**Try it**. Please return the data word for word and leave out any picture it contains.

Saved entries
++++++
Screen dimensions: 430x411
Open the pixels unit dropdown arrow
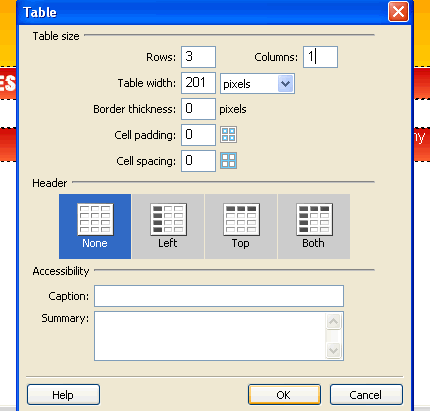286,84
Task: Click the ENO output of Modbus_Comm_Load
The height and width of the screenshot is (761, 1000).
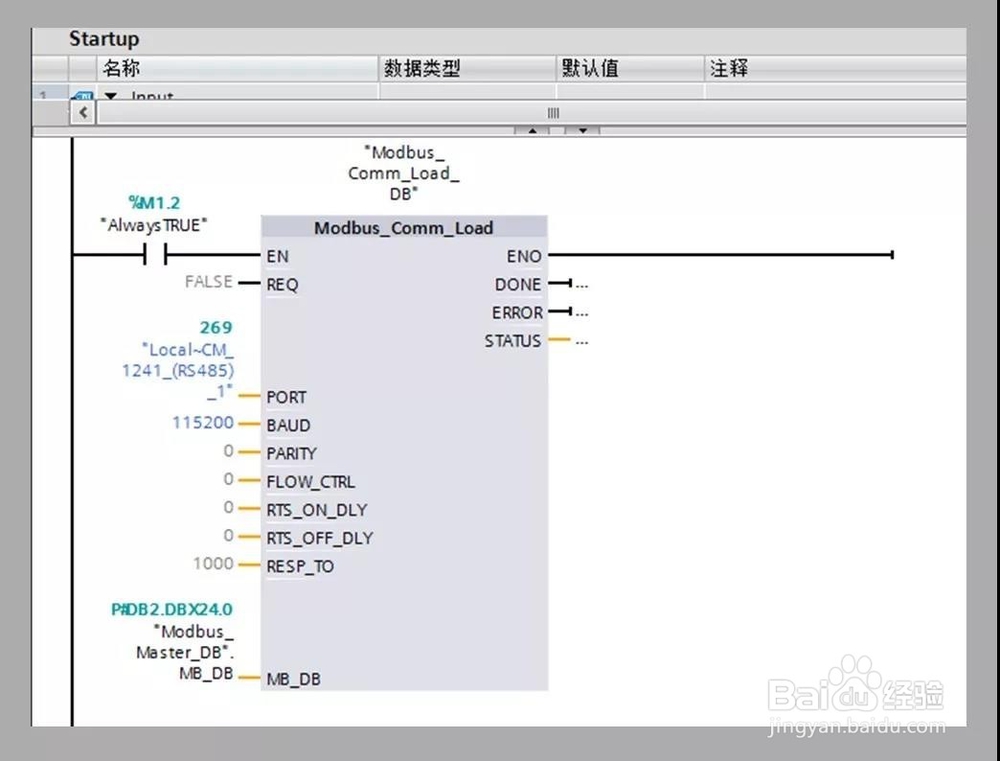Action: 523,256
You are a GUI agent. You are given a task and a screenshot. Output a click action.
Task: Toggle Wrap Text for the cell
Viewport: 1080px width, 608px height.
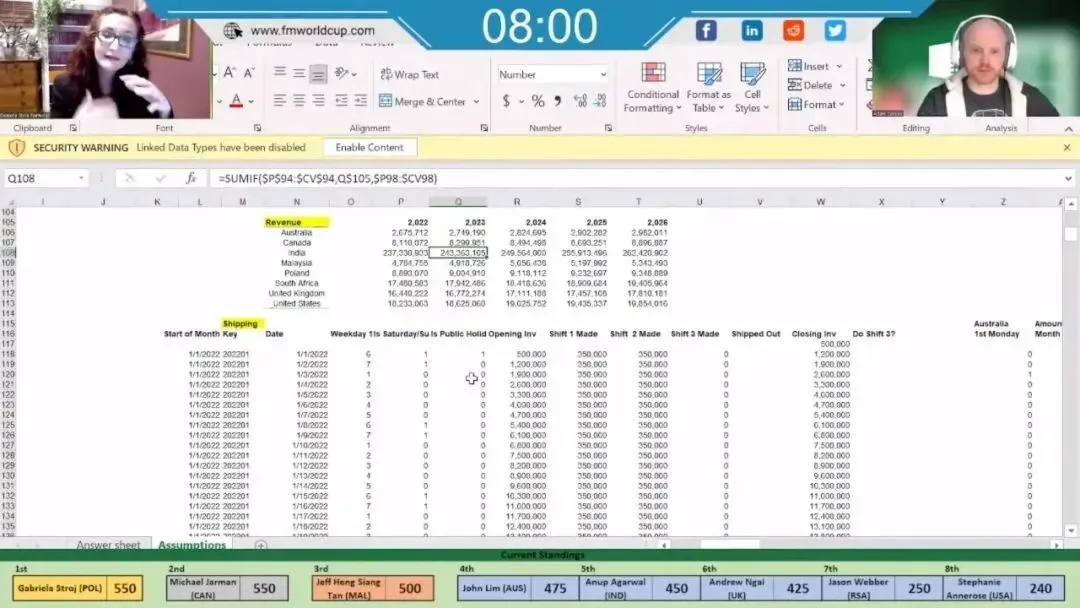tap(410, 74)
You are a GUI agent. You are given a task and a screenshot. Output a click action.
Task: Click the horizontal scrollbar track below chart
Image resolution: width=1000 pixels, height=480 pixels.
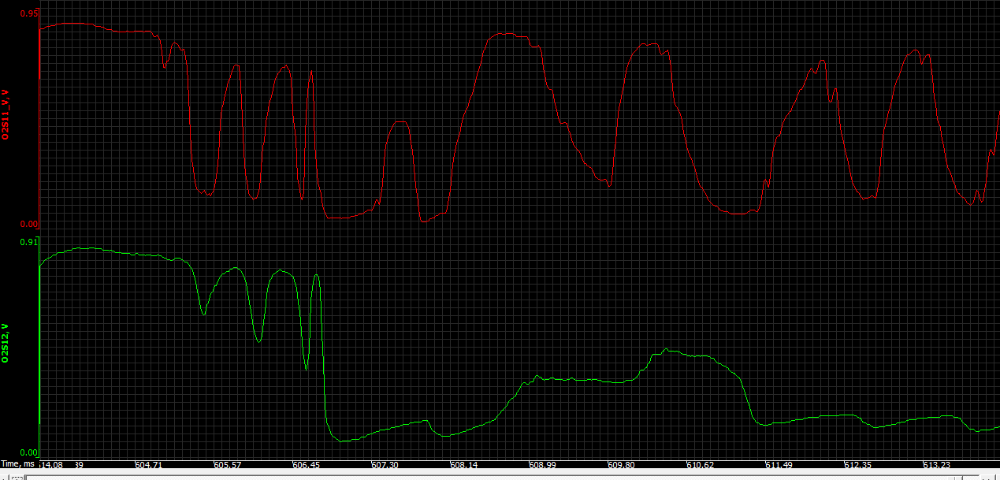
++++++
**Reply**.
Screen dimensions: 430x411
Open the pixels unit dropdown arrow
286,84
Task: Click the ENO output of Modbus_Comm_Load
The height and width of the screenshot is (761, 1000).
Action: 523,256
You are a GUI agent. You are given a task and a screenshot. Output a click action.
Task: Toggle Wrap Text for the cell
Viewport: 1080px width, 608px height.
tap(410, 74)
You are a GUI agent. You are given a task and a screenshot. Output a click action.
Task: Click the horizontal scrollbar track below chart
Image resolution: width=1000 pixels, height=480 pixels.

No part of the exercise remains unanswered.